INSULATION 101

Finding leaks where much of the heat is dissipated is the first thing you should do. But definitely, you should consider the effects of lack of insulation on your heating bills. The worst culprit in a home is the attic. Keep in mind that insulation materials are relatively inexpensive and are a worthwhile investment. First because a modest investment can have dramatic results. Another thing to consider is that reduction in energy use has an effect on air pollution.

There are several types of insulation and what you use depends on where you have to put it. There’s fiberglass that comes in rolls or sheets of varything thickness. Cellulose has to be blown in. And finally, there are several types of foam. Fiberglass is rated with an R number. When you’re ready to go ahead, your supplier can tell you what rating you need. It’s likely to be different for a floor, wall or ceiling.

If your house is old, likely it is not insulated enough and you’re energy bills are likely to be high. If so, begin in the attic. That’s where you are likely to be emptying your wallet. If you don’t use your attic for storage, things get easier. The best is to lay fiberglass on the attic floor with the vapor barrier (which is on one side of the fiberglass sheet) toward the living area. A thickness of about twelve inches should probably be used. This gives you double duty because not only does the fiberglass insulate but you also get an air area which is effectively a second insulation. If you have to insulate the attic ceiling which is the roof, you need to install spacers to keep the fiberglass from contact with the roof.
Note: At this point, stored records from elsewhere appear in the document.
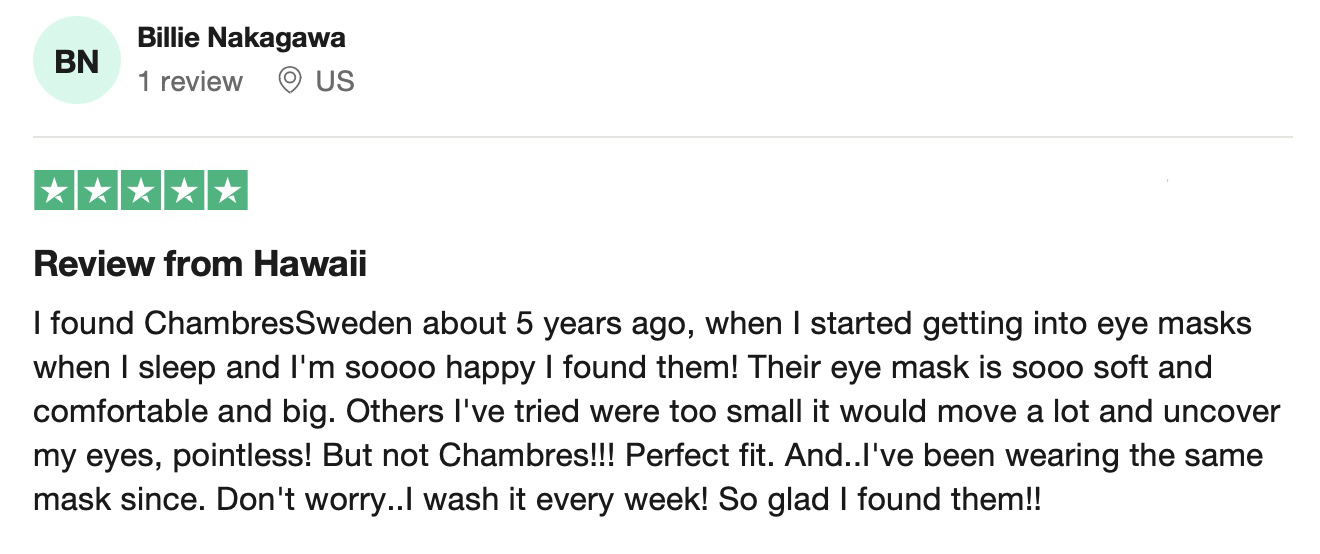
Task: Select the fourth green rating star
Action: click(184, 190)
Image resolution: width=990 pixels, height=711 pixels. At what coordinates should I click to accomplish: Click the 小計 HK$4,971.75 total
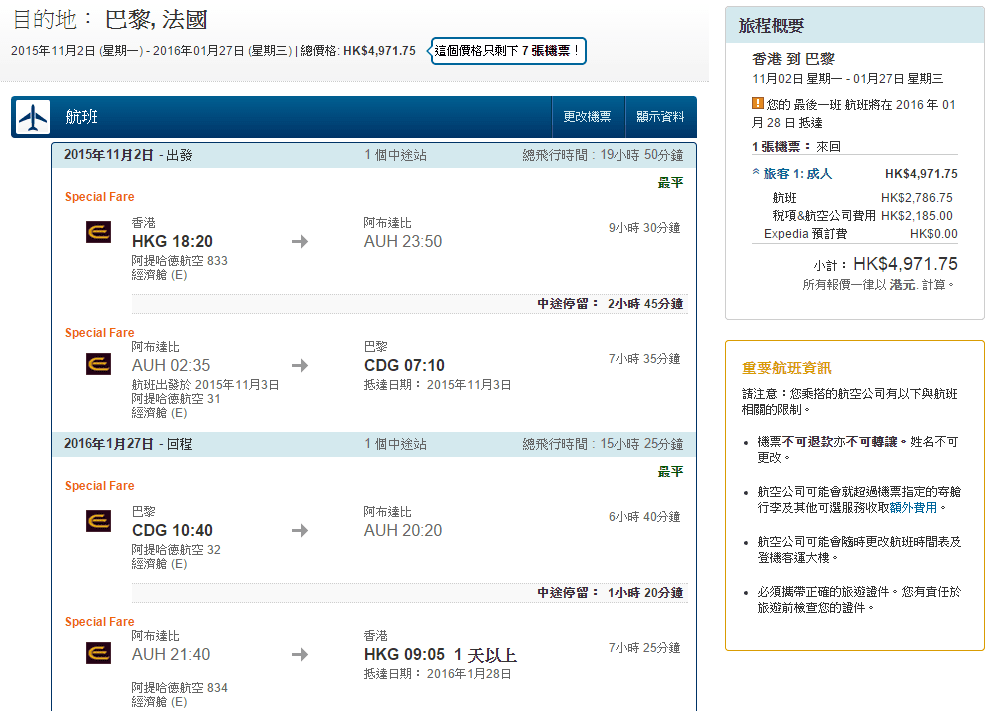point(884,264)
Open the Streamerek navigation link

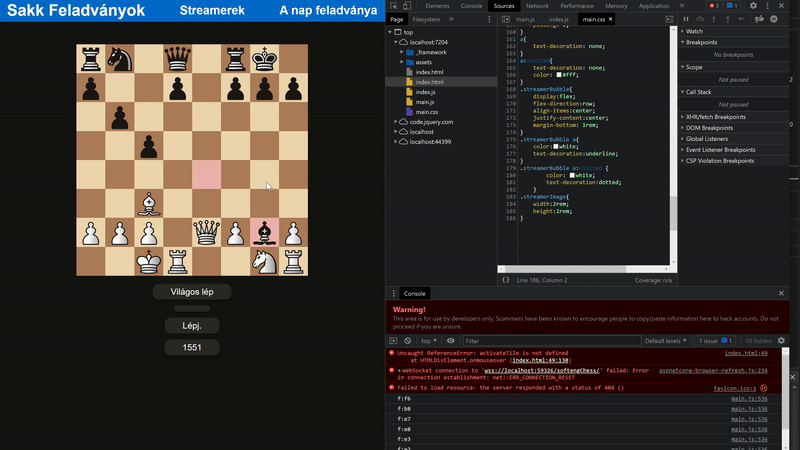tap(211, 11)
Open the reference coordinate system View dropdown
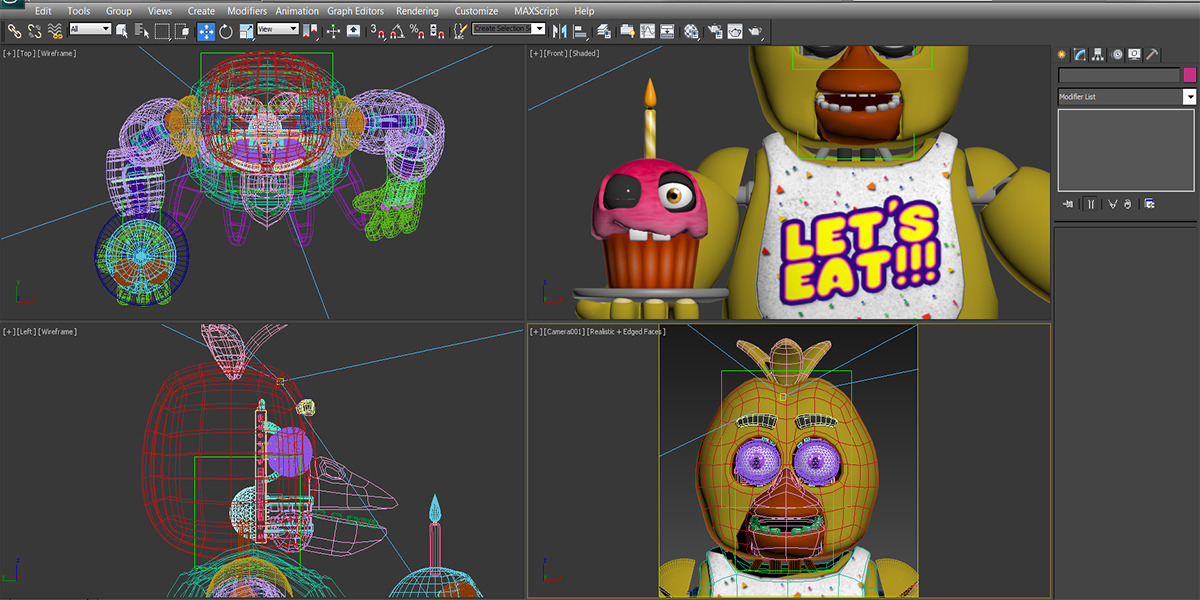1200x600 pixels. 278,29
The skill set required for fiberglass insulation is minimal . You have to be able to measure and cut. So you will need a tape measure and sharp blade . For safety reasond, in addition, you should have a mask to protect against inhaling fiberglass particles, safety glasses and gloves.
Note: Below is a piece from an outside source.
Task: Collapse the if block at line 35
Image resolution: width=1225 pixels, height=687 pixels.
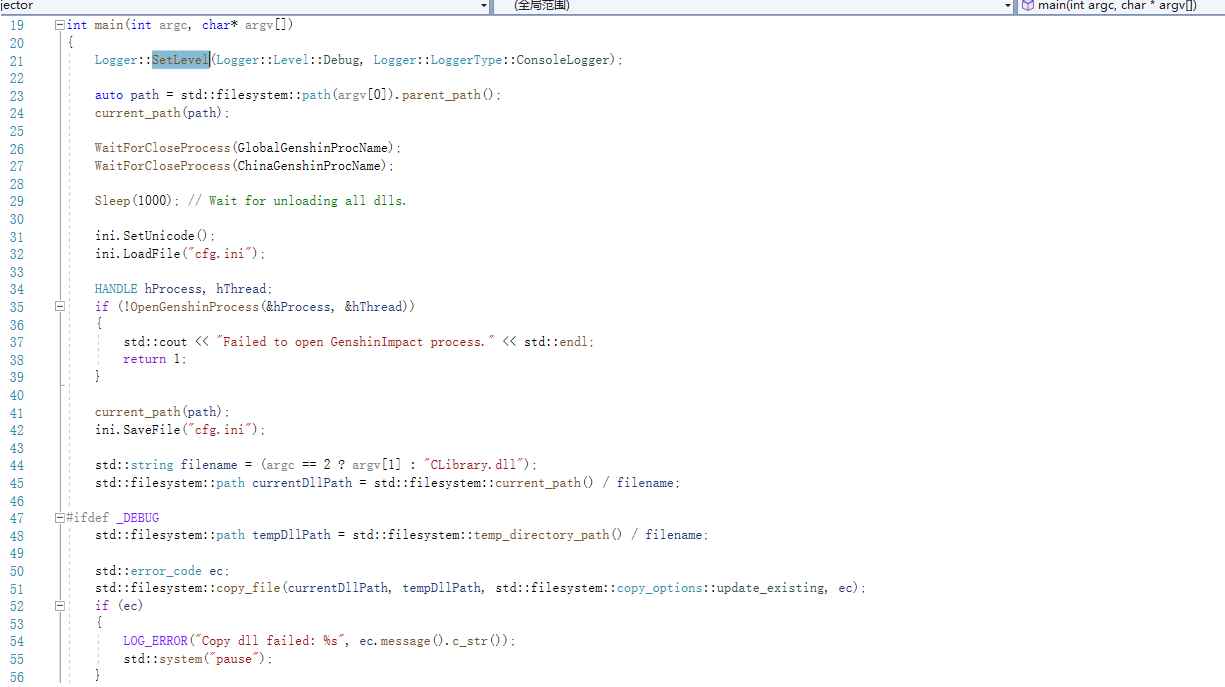Action: coord(59,307)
Insulating walls requires blowing in a foam which is another task entirely and needs different equipment. You can usually rent blowing equipment. Esssentially you have to drill a hole, usually in the outside siding big enough for the tube to fit. You also have to be aware that vertical beams separate sections of the wall so a hole has to be drilled for each section to blow in the insulation. After you finish, plug up the holes.
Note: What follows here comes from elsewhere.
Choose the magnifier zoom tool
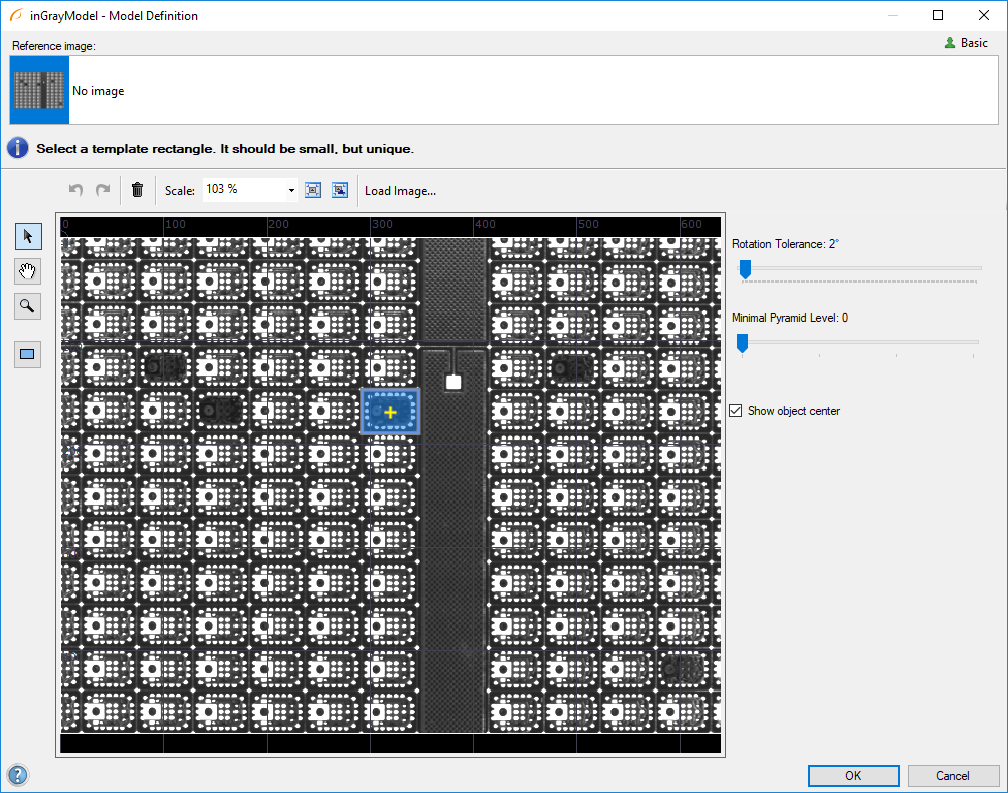 (27, 306)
Insulating your basement has two results. First of all, it makes the basement livable for whatever use you want to put it to – storage, ping-pong, playroom etc. Secondly, an insulated basement helps keep the rest of the house warm. Before insulating the walls you should insulate the spaces between the joists in the ceiling with fiberglass. Insulating the walls requires installing a vapor barrier by taping it to the wall and then putting furring strips horizontally and vertically over the barrier to hold the insulation. The details on installing the basement wall insulation is for another time.